Para ilustrar os efeitos desse fenômeno provocado pelos meios eletrônicos, Meyrowitz conta como o acesso à televisão atrapalhou a estratégia de comunicação do líder do movimento Black Power, Stokely Carmichael, nos Estados Unidos dos anos 1960. Carmichael adotava dois discursos diferentes em suas palestras presenciais: um para o público negro que precisava mobilizar, outro para o público branco que apoiava a integração racial. Quando ganhou projeção política e seus discursos passaram a ser televisionados, ele teve que escolher se usava o discurso militante para o público negro ou o discurso moderado voltado para os apoiadores brancos, já que, na tevê, ele perdia o controle do contexto. Quando escolheu manter o discurso inflamado e militante, “encheu seu público secundário com ódio e medo e provocou a ira da estrutura do poder branco”.[3]
Nos anos 1980, os efeitos desse colapso de contextos eram experimentados apenas por pessoas públicas com acesso aos meios de comunicação de massa, como Carmichael. Como notou a socióloga americana danah boyd[4], junto com a popularização da internet, dos smartphones, e finalmente das mídias sociais, essa dinâmica se expandiu para um público mais amplo. O gerenciamento das impressões é bem mais difícil nas mídias sociais, por conta de uma arquitetura que favorece o “colapso contextual”.
Como no Twitter ou no Facebook as postagens não podem ser facilmente direcionadas para um determinado público (apenas amigos de infância ou apenas colegas de trabalho), quem publica não consegue controlar o contexto no qual as mensagens serão recebidas. Assim, por exemplo, uma postagem divertida, retratando uma noite de bebedeira com os amigos, pode causar uma má impressão quando for recebida por um colega no trabalho. Falando em linguagem goffmaniana: com o colapso de contexto, os usuários de mídias sociais têm grande dificuldade em administrar as personas que precisam adotar em cada cenário.
O cancelamento
Essa situação permanente na qual os contextos se embaralham e colapsam nas mídias sociais permitiu a ativistas dos movimentos identitários desenvolver uma estratégia política de denúncia que ficou conhecida como “cancelamento” – uma punição que consiste em uma espécie de boicote social no qual uma pessoa denunciada por condutas condenáveis é publicamente difamada e perde seguidores, apoiadores e visibilidade pública. A denúncia consiste em expor uma conduta condenável deslocando-a de contexto. Uma comunicação pessoal, um tuíte antigo ou uma foto privada, quando trazidas para a esfera pública, romperiam a máscara de civilidade, expondo o machismo ou o racismo do denunciado.

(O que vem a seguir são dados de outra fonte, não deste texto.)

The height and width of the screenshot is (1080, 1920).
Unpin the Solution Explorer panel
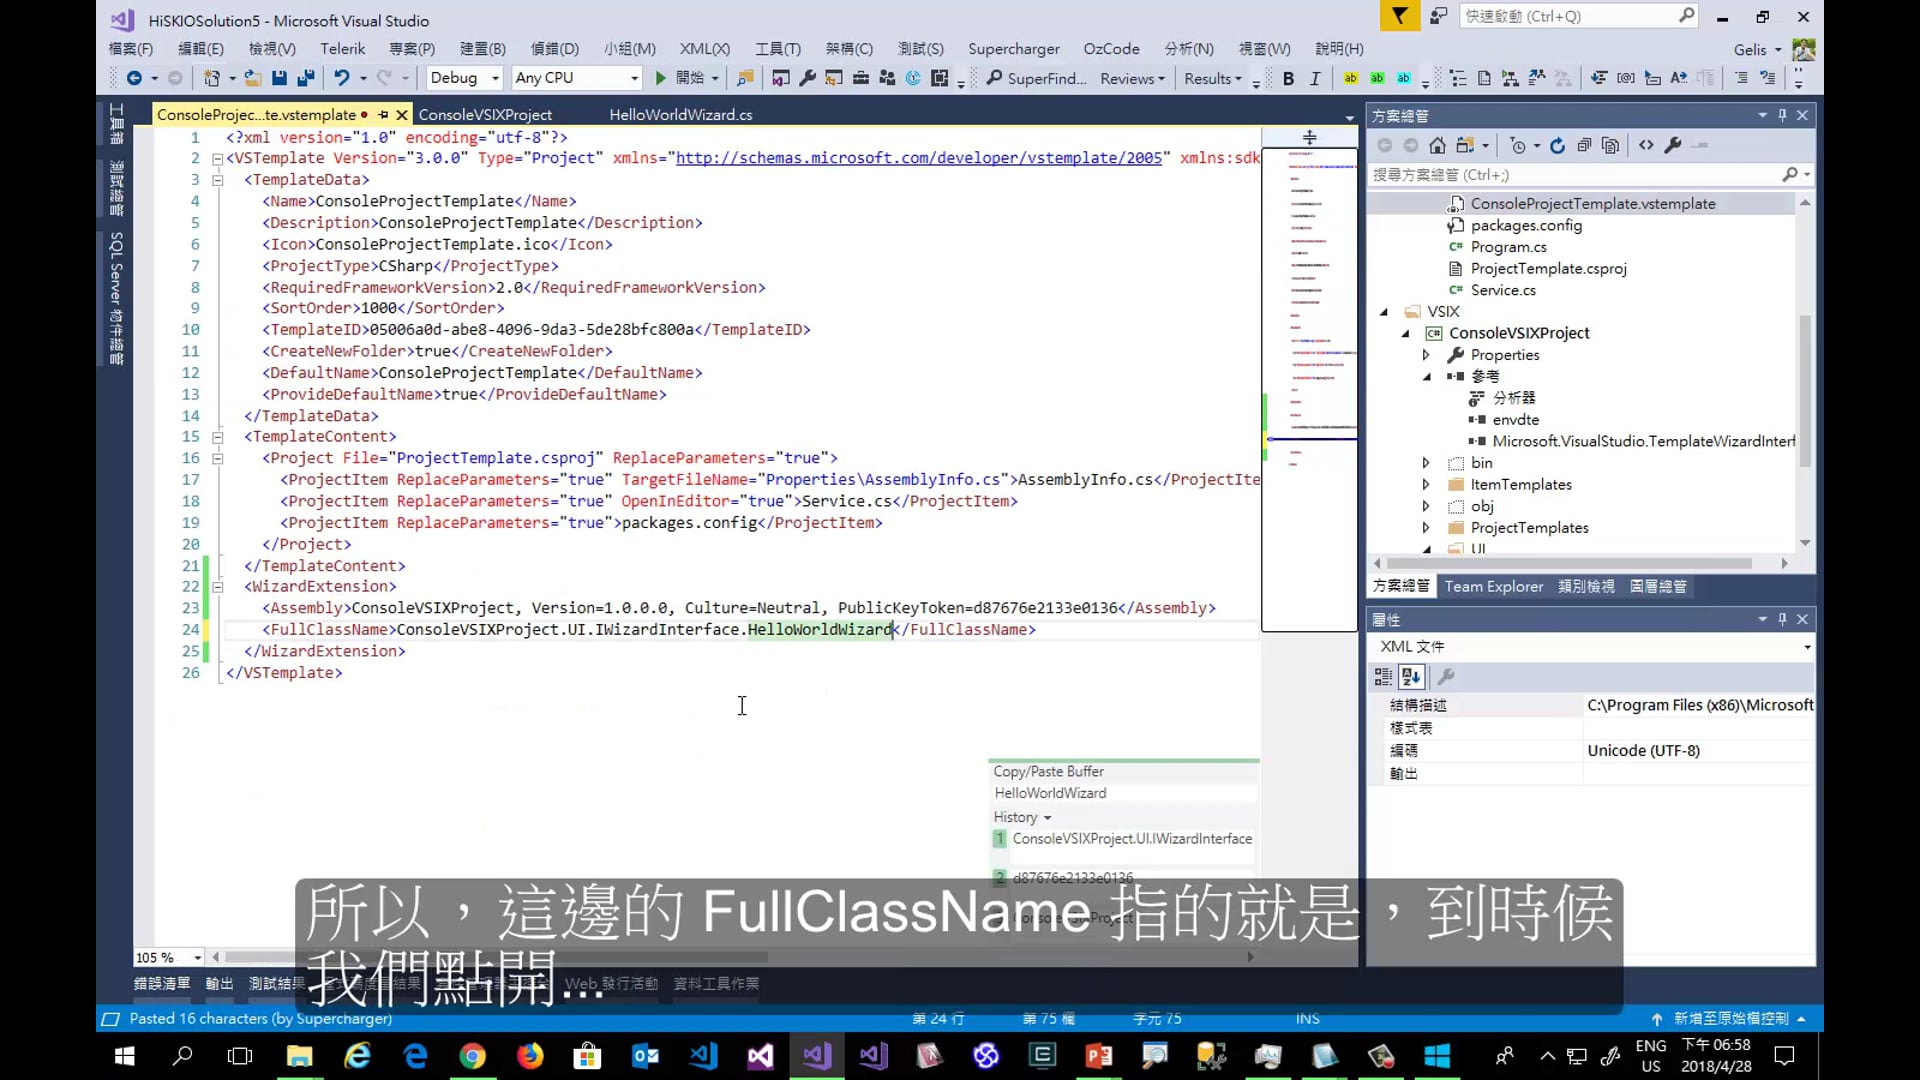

A cultura do cancelamento é fruto de pelo menos três fatores. Em primeiro lugar, a ampliação do uso de mídias sociais que dificultam o controle do contexto na emissão de mensagens. Em segundo lugar, uma cultura ativista que politizou as relações interpessoais nas dimensões de gênero, raça e sexualidade, no espírito do slogan “o pessoal é político”. Finalmente, o uso estratégico da “exposição” como ferramenta de denúncia da opressão.
Essas características do cancelamento são fáceis de ver quando olhamos para um caso concreto. Em fevereiro de 2022, o influenciador e deputado estadual de São Paulo Arthur do Val anunciou que iria para a Ucrânia em missão humanitária para “mostrar aos brasileiros a realidade da guerra”, contrapondo-se à postura de neutralidade que o presidente Jair Bolsonaro tinha adotado no conflito. Ele arrecadou 180 mil reais para a compra de mantimentos e suprimentos para os refugiados e para apoiar o exército ucraniano. Quando retornava para o Brasil, já no começo de março, uma reportagem no site Metrópoles expôs áudios que Do Val enviou para um grupo de amigos no WhatsApp descrevendo as mulheres que havia encontrado na Ucrânia. Entre outras coisas, ele dizia que “a fila das refugiadas” “só tem deusa” e que elas “são fáceis porque são pobres”.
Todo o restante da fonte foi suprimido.